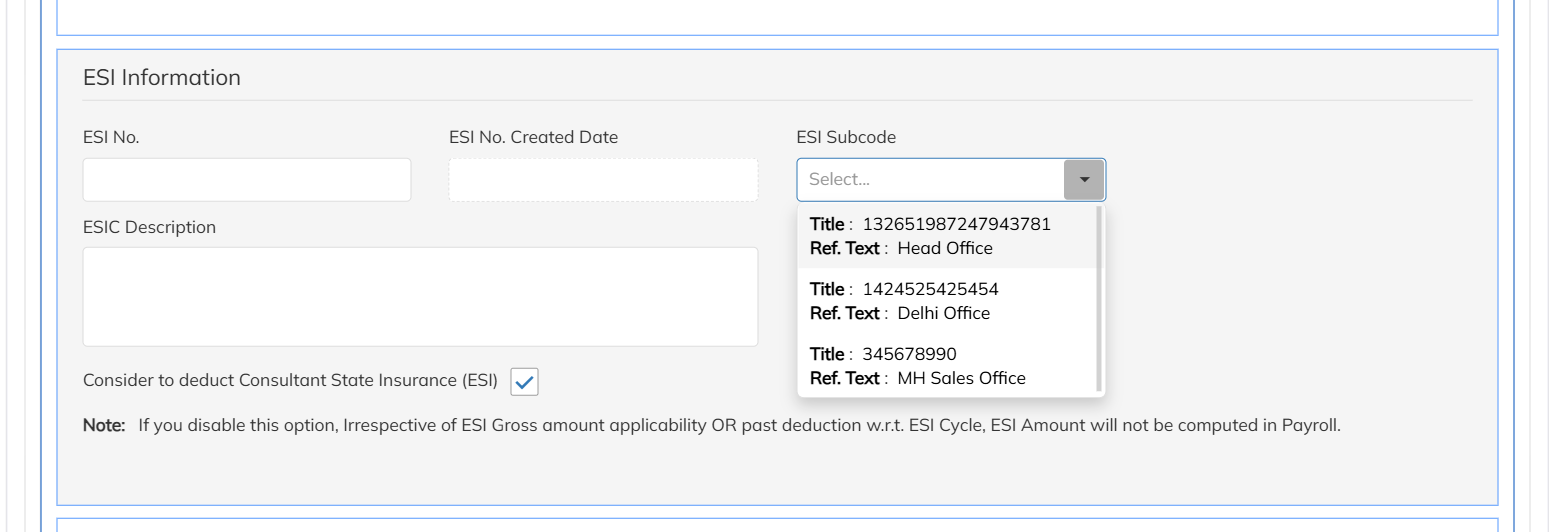Click the 'ESI No. Created Date' label
Image resolution: width=1549 pixels, height=532 pixels.
pyautogui.click(x=534, y=137)
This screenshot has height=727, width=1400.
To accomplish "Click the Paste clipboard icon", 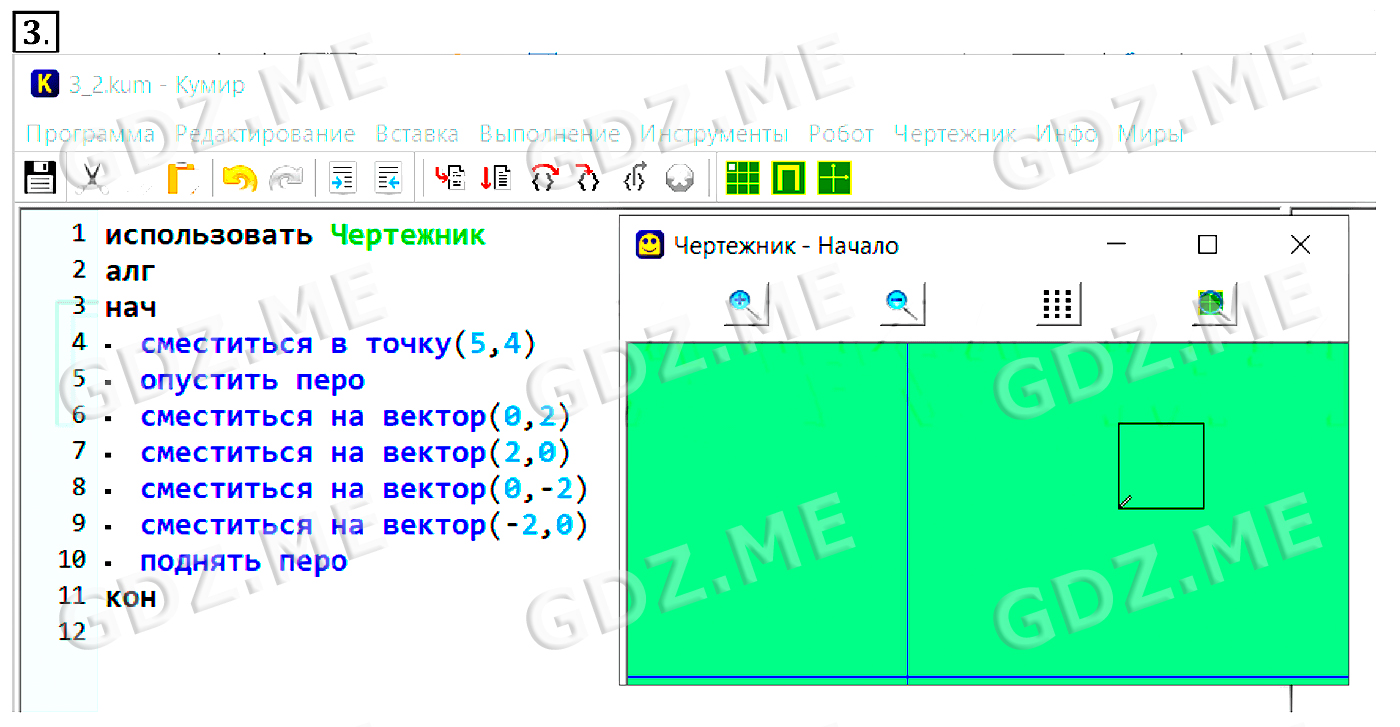I will (x=181, y=179).
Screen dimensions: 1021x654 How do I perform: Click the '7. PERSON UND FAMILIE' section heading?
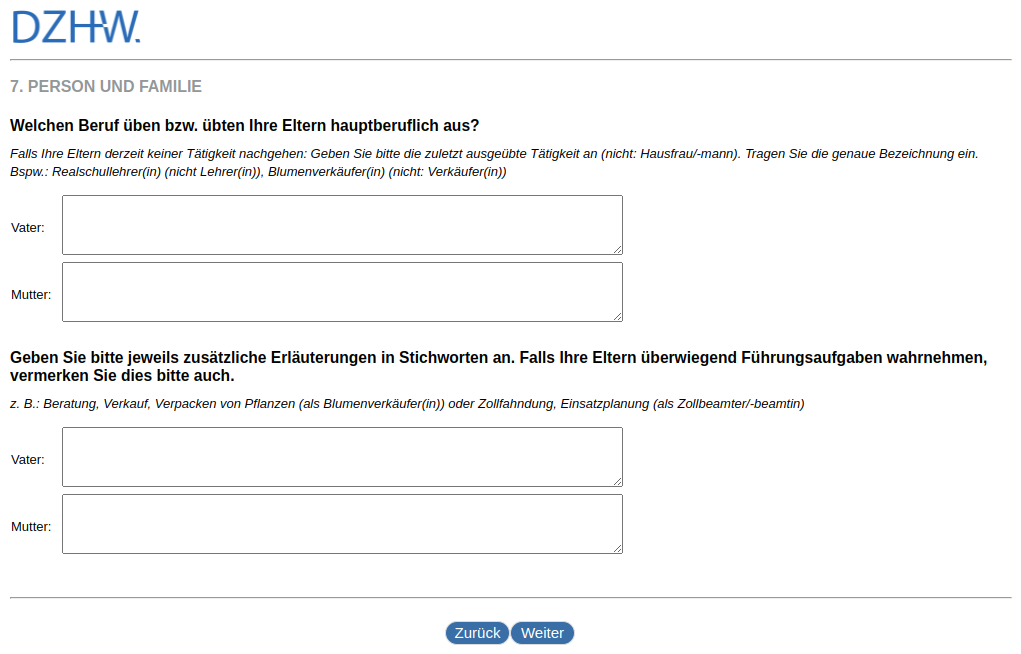tap(106, 87)
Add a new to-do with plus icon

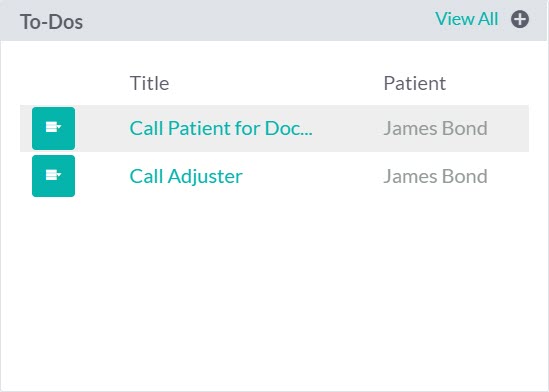(x=520, y=19)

--

Any picture in the listing is to be omitted. Return exactly the lines from the one containing "Screen dimensions: 1021x654" through its last line, both included, and only those.

*Written solution:*
Screen dimensions: 1021x654 How do I perform: Click the '7. PERSON UND FAMILIE' section heading?
tap(106, 87)
Add a new to-do with plus icon

(x=520, y=19)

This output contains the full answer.